Study of Optical Properties of Lithium Oxide (Li₂O) Thin Films at Different Molar Concentrations

Abstract

The optical properties of lithium oxide (Li₂O) were investigated at different molar concentrations (1.0, 0.9, 0.7, 0.5, and 0.3 M) using absorbance, transmittance, reflectance, absorption coefficient, extinction coefficient, and optical band gap measurements. The results show that absorbance increases with increasing molar concentration, consistent with the Beer–Lambert law. All samples exhibited strong absorption in the ultraviolet (UV) region (220–320 nm), followed by a sharp decrease at 330–360 nm corresponding to the absorption edge, while absorbance became nearly constant beyond 400 nm, indicating high transparency in the visible region. The transmittance results revealed that transmission increases with decreasing concentration. Low transmittance was observed in the UV region due to strong absorption, with a sharp rise at 330–380 nm corresponding to the absorption edge. Beyond 400 nm, transmittance remained stable, indicating high transparency in the visible range. Reflectance increased with increasing concentration, showing distinct peaks at 350–380 nm and a slight shift toward shorter wavelengths at lower concentrations. Beyond 420 nm, reflectance decreased significantly, approaching zero. The absorption coefficient (α) was high in the UV region and decreased sharply with increasing wavelength, with peaks around 230–260 nm. α increased with molar concentration, and a sharp absorption edge was observed at 350–370 nm, indicating the optical band gap.
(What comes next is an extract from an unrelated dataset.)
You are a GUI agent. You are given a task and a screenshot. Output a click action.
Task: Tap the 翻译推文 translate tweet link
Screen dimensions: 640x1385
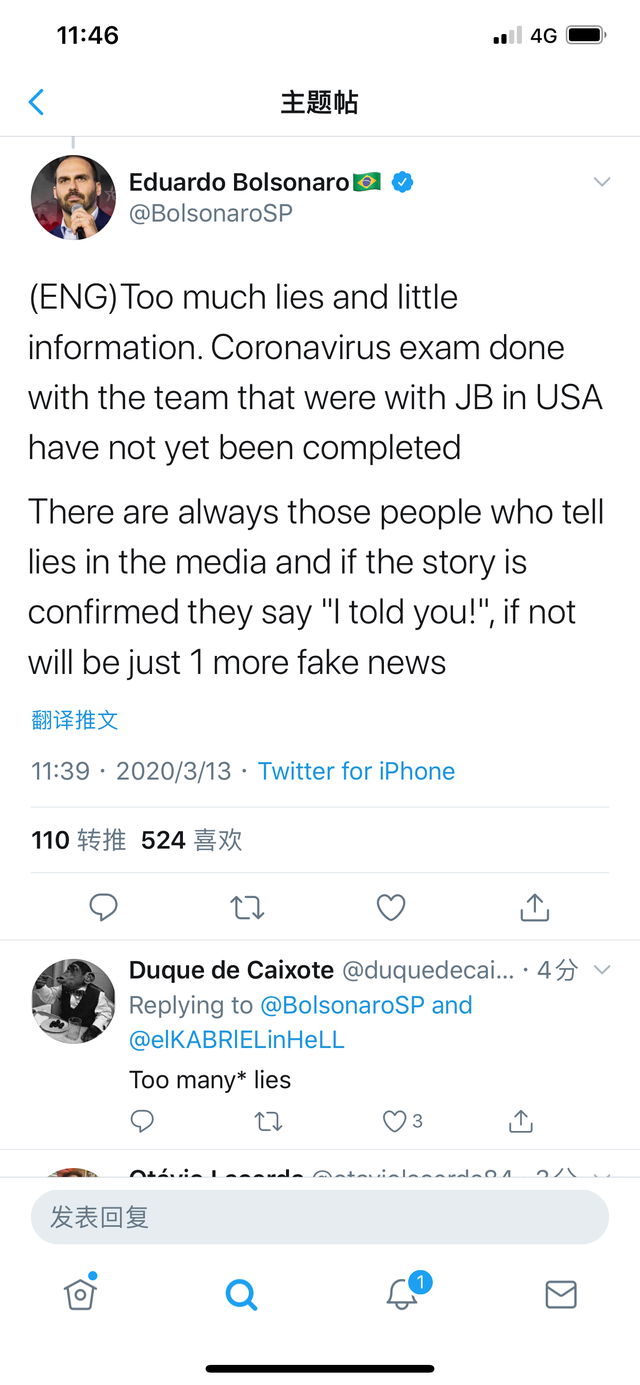tap(75, 720)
The extinction coefficient (k) exhibited a similar behavior, with high values in the UV region, distinct peaks at 240–260 nm, and a decrease to nearly zero beyond 400 nm, indicating low optical losses and high transparency. The optical band gap (Eg) was determined using Tauc’s method for direct allowed transitions. The band gap values ranged from 3.410 eV at 1.0 M to 3.573 eV at 0.3 M, attributed to reduced defect density and changes in the electronic structure at lower concentrations, confirming that Li₂O has a direct optical band gap. Overall, the results demonstrate that Li₂O exhibits strong UV absorption and high visible transparency. The optical properties are strongly dependent on molar concentration, making Li₂O suitable for applications in solar cells, UV detectors, optical coatings, and thin-film optoelectronic devices.